Exercise goal: For the material that follows, list every line containing the word "computer".

Data for processing:

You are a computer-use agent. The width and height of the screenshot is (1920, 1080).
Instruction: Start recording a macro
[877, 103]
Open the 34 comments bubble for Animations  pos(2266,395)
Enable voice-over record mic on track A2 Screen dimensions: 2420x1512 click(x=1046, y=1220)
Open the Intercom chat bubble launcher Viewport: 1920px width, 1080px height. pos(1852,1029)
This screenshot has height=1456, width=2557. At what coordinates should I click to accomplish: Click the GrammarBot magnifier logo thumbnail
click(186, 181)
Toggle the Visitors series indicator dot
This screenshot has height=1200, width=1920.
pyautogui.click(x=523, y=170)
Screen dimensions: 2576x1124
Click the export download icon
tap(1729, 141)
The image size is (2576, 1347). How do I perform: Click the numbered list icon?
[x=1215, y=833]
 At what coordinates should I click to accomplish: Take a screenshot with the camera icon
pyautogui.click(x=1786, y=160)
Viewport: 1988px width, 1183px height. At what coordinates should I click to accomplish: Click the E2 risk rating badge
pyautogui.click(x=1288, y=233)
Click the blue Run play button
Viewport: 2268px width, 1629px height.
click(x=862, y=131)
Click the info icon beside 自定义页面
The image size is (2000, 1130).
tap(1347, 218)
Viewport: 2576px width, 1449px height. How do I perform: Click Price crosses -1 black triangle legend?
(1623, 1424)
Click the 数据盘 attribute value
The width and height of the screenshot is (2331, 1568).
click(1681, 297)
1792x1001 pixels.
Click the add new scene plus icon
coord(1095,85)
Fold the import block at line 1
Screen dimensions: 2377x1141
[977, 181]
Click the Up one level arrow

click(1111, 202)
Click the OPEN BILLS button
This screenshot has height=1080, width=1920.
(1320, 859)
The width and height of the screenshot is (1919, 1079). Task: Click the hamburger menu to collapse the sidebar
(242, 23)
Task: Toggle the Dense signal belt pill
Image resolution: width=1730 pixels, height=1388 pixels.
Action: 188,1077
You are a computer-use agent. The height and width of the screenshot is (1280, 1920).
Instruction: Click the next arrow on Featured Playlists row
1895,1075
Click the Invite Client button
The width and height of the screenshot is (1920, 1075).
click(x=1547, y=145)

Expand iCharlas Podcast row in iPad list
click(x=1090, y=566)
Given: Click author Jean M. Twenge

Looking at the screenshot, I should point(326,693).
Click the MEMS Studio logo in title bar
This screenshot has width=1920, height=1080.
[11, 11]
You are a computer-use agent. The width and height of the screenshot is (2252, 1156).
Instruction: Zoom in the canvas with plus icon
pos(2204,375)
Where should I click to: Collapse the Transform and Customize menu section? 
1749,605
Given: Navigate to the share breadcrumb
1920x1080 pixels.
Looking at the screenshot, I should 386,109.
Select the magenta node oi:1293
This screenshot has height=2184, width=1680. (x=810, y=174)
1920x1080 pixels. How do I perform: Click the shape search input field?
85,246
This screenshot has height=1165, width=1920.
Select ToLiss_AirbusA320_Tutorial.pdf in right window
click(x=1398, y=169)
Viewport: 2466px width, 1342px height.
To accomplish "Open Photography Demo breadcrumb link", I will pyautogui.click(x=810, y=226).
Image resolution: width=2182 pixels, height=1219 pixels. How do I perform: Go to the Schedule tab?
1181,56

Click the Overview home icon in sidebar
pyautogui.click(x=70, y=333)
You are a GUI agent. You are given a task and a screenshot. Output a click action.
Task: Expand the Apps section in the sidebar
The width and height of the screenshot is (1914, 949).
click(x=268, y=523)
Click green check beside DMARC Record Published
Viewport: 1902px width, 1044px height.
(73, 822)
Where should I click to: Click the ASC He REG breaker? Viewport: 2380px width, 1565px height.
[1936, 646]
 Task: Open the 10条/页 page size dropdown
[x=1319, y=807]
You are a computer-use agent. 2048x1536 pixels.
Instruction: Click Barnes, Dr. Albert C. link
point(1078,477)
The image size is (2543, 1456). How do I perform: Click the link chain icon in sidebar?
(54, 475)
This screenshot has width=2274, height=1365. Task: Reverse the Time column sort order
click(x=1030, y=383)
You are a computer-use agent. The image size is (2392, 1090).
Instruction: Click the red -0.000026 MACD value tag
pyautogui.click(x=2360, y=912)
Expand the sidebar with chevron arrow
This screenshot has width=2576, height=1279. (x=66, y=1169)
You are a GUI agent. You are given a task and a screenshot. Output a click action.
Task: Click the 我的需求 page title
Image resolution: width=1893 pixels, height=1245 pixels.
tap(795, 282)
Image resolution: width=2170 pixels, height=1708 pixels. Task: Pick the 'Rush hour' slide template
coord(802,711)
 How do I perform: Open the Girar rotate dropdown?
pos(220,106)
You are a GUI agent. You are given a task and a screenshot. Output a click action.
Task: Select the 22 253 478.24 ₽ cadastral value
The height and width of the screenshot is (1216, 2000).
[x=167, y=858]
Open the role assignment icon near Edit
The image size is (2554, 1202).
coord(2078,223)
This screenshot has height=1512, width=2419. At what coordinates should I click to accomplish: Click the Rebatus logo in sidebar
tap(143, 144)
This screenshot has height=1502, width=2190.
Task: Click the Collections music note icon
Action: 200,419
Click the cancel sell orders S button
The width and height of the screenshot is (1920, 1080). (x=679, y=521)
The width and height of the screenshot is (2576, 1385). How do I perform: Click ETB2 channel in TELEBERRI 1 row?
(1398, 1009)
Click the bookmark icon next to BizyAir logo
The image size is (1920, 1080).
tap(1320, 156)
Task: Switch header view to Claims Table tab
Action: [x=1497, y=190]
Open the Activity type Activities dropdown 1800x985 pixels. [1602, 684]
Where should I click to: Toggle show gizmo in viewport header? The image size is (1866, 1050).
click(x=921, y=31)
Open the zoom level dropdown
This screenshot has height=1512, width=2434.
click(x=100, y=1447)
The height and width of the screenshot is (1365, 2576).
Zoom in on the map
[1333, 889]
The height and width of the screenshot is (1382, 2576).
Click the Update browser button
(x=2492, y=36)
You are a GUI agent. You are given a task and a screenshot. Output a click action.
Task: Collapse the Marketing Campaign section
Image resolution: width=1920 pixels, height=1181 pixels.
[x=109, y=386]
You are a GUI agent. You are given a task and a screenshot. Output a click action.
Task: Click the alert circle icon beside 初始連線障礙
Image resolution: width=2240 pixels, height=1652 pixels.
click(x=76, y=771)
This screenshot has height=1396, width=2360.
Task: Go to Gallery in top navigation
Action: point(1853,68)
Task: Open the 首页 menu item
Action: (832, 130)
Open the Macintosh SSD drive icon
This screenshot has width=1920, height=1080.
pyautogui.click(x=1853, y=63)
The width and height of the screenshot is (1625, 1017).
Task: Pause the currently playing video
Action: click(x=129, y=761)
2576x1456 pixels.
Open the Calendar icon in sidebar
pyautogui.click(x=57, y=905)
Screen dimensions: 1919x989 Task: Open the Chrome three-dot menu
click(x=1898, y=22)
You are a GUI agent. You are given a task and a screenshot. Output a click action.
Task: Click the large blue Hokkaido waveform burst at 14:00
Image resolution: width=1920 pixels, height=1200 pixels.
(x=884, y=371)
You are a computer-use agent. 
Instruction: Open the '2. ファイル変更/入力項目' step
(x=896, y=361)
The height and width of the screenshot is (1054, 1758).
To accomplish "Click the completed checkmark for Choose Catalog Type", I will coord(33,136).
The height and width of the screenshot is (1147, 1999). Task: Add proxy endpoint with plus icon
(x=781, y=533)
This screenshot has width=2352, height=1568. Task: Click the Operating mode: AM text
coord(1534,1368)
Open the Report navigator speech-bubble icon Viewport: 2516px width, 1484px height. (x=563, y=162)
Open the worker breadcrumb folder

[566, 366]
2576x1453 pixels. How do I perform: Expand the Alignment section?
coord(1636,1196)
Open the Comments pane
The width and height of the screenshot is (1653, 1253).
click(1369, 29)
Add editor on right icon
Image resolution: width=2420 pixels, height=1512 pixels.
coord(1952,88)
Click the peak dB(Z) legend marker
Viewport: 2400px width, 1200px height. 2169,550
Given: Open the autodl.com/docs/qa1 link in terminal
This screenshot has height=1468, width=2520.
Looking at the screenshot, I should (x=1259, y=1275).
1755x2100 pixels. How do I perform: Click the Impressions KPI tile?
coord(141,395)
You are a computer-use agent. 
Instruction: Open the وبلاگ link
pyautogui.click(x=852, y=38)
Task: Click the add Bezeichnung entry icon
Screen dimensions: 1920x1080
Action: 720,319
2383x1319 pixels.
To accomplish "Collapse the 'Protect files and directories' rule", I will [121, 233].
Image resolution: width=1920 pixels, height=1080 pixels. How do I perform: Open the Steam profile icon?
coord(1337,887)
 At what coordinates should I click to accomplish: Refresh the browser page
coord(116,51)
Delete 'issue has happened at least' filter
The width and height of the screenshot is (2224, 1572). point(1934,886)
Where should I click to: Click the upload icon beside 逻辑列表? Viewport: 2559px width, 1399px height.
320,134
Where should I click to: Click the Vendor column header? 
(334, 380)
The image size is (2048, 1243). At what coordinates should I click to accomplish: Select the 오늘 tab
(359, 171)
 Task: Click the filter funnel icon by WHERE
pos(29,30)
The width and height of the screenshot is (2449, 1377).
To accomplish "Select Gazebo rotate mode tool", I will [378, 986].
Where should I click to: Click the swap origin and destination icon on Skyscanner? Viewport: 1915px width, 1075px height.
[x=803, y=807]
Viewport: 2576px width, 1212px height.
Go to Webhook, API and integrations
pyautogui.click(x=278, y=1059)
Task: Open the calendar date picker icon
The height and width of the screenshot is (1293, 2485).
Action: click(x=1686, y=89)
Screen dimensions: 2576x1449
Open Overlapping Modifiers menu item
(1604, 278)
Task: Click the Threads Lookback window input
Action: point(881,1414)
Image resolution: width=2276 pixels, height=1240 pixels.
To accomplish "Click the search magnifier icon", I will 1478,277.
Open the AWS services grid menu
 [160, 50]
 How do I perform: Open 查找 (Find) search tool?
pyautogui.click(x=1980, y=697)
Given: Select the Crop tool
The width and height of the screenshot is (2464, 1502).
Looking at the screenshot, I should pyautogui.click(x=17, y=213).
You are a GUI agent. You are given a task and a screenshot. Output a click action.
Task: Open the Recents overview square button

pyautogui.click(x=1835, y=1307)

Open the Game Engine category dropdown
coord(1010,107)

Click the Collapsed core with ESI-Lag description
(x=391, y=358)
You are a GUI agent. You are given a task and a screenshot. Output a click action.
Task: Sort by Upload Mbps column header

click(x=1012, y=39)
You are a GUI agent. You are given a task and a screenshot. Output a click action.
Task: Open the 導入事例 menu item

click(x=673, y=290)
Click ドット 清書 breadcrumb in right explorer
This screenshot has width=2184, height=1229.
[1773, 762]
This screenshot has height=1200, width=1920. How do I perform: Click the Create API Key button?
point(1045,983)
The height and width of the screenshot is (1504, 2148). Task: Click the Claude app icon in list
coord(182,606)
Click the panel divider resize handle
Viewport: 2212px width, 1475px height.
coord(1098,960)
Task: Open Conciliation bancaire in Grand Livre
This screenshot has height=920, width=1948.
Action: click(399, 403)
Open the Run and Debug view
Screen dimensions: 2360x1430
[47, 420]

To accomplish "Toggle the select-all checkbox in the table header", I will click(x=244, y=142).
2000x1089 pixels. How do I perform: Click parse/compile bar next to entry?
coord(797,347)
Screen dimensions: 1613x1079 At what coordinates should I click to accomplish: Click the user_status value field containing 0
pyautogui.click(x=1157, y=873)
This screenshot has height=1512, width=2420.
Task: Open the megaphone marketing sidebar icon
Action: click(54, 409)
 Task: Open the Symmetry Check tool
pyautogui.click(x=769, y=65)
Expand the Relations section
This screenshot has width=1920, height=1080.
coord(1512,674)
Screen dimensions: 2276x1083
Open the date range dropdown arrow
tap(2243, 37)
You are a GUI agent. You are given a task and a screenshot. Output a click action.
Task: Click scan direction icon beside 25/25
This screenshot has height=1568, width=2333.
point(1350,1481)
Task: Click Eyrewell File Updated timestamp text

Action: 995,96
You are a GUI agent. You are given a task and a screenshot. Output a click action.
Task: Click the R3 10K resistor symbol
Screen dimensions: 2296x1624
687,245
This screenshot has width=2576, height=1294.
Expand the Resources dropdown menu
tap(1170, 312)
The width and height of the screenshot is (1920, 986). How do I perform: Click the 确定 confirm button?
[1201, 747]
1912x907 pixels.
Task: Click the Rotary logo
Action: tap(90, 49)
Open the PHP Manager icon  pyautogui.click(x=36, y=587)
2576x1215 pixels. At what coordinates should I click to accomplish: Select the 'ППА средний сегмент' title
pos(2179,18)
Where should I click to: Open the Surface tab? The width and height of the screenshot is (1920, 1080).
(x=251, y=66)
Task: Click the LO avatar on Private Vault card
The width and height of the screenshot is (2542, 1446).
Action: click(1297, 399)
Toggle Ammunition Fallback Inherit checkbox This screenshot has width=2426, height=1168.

Result below:
You are a computer-use agent. The width and height of the screenshot is (1920, 1080).
You are a computer-use agent. The height and width of the screenshot is (1280, 1920).
You are a computer-use agent. The width and height of the screenshot is (2252, 1156).
You are a computer-use agent. 2048x1536 pixels.
You are a computer-use agent. The image size is (2392, 1090).
You are a computer-use agent. 
You are a computer-use agent. 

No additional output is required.